追い返した後は、いつも寂しいって思ってたでしょ?」
 
違います。わたくしはそんなことを考えてなぞいません。あの人の事など…、なにも。
 
「そうそう、そうやっていつも否定してたね。酷い言葉を投げつけてたね。どうして、あんな事が言えたの?

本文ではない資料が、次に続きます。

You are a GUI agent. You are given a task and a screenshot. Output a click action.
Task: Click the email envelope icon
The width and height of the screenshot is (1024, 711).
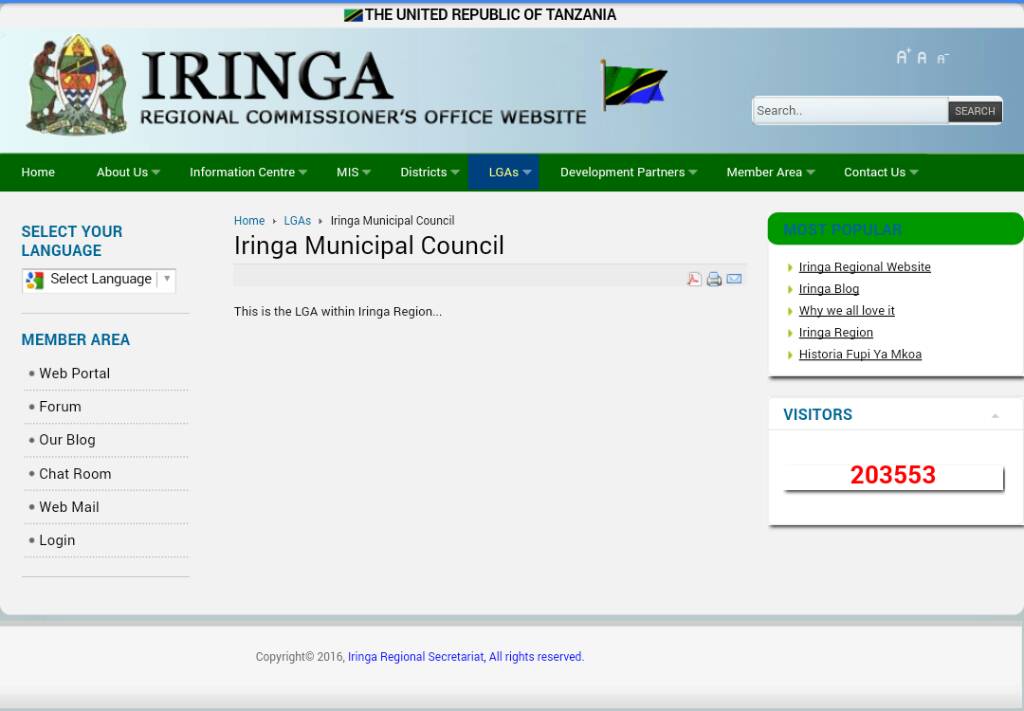pyautogui.click(x=734, y=279)
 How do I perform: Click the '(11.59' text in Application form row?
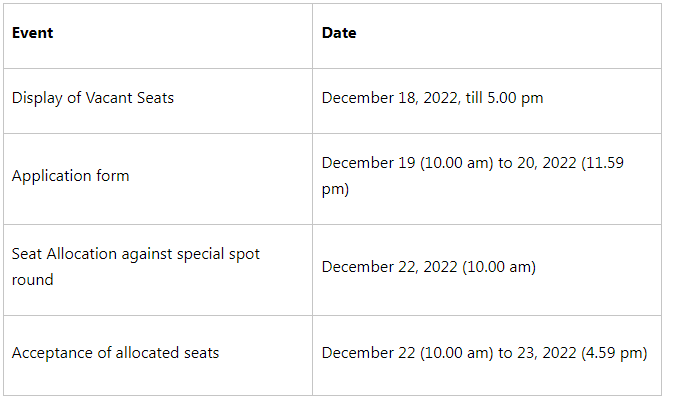pos(602,163)
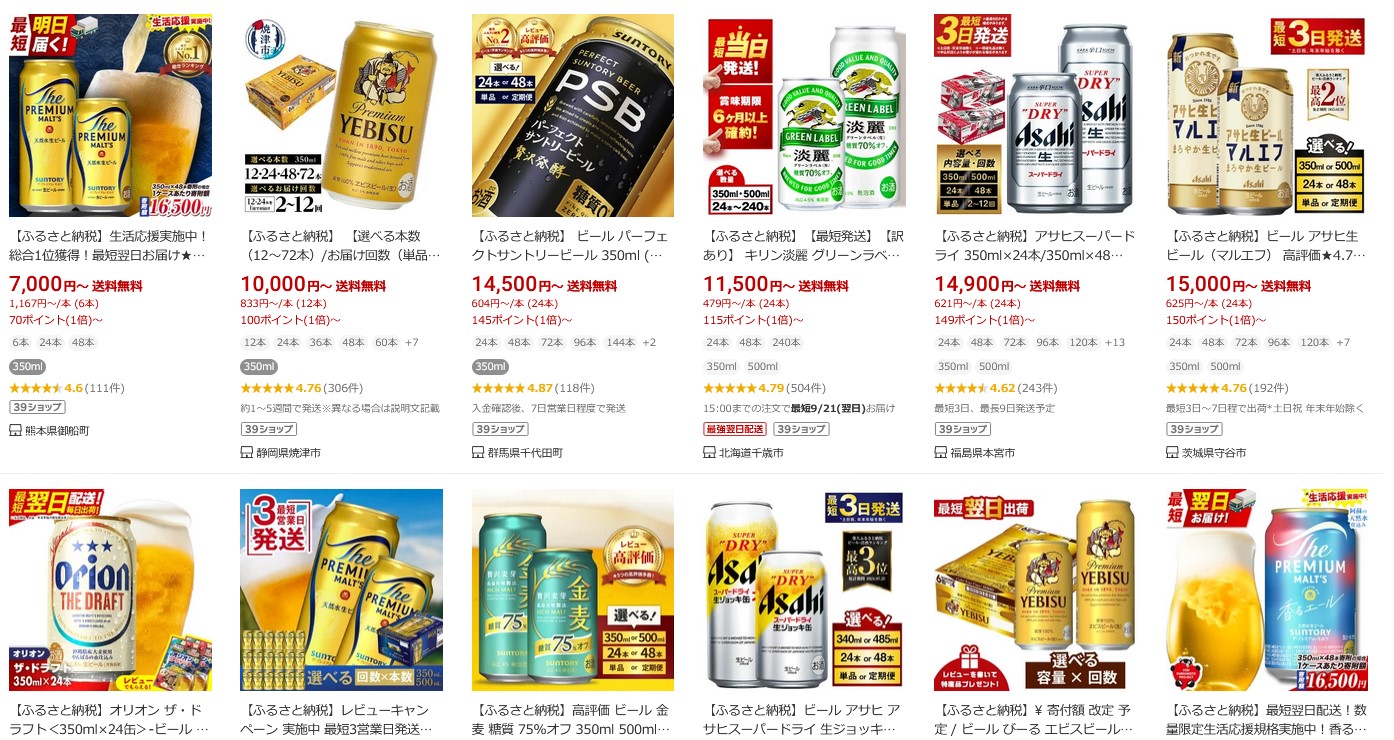Select the 500ml chip under Kirin Green Label
The image size is (1394, 740).
763,366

婚約者だから?自分が何を言っても、いずれは自分の夫になるのだから?」
 
いいえ、いいえ。あの人と結婚など…。わたくしは…。
 
「そう言うのって、自信過剰って言わない?人の心って変わるんだよ?あんな態度をとってても嫌われない自信があったの?」
 
いいえ、わたくしはそんなことを考えてなど…。
 
「残念だったね。彼の心は離れちゃったんだ。だってそうでしょ?いつもいつもつんつんして、ちっとも優しくない人よりも、側にいて、力になってくれる人の方が好きって、誰だってそう思うでしょ?」
 
離れた…、あの人の心が?
 
「そう、あなたが自分の気持ちを否定して、彼を傷つけてた間に。彼はもっといい人を見つけちゃったんだ」
 
もっと…、いい人…。
 
「そう、嘘だと思うなら、目を開けてごらん?そこにあるのが真実。本当に本当のことだよ?」
 
わたくしは、なぜその声に従ったのでしょう。
わたくしは、操られるように顔を覆っていた手を下ろし、まっすぐに目を開けてベッドを見つめました。
 
そこには、先ほどと同じように、男女が2人縺れていました。
わたくしの許婚と…その腕の中で身をくねらせている青い髪の少女。
 
「そう、あれが本当なんだ」
 
わたくしの周囲の光景が粉々に壊れ、全てが幻のように消えてゆく…、そんな感覚でした。
 
「あなたが目を背けていたうちに無くした物、あれが真実なんだ」
 
少年の声がどこから聞こえているのか、わたくしにはもうどうでも良いことのように思えました。
粉々に砕け散った世界は、引きずられるように虚無の底へと落ちていったのです。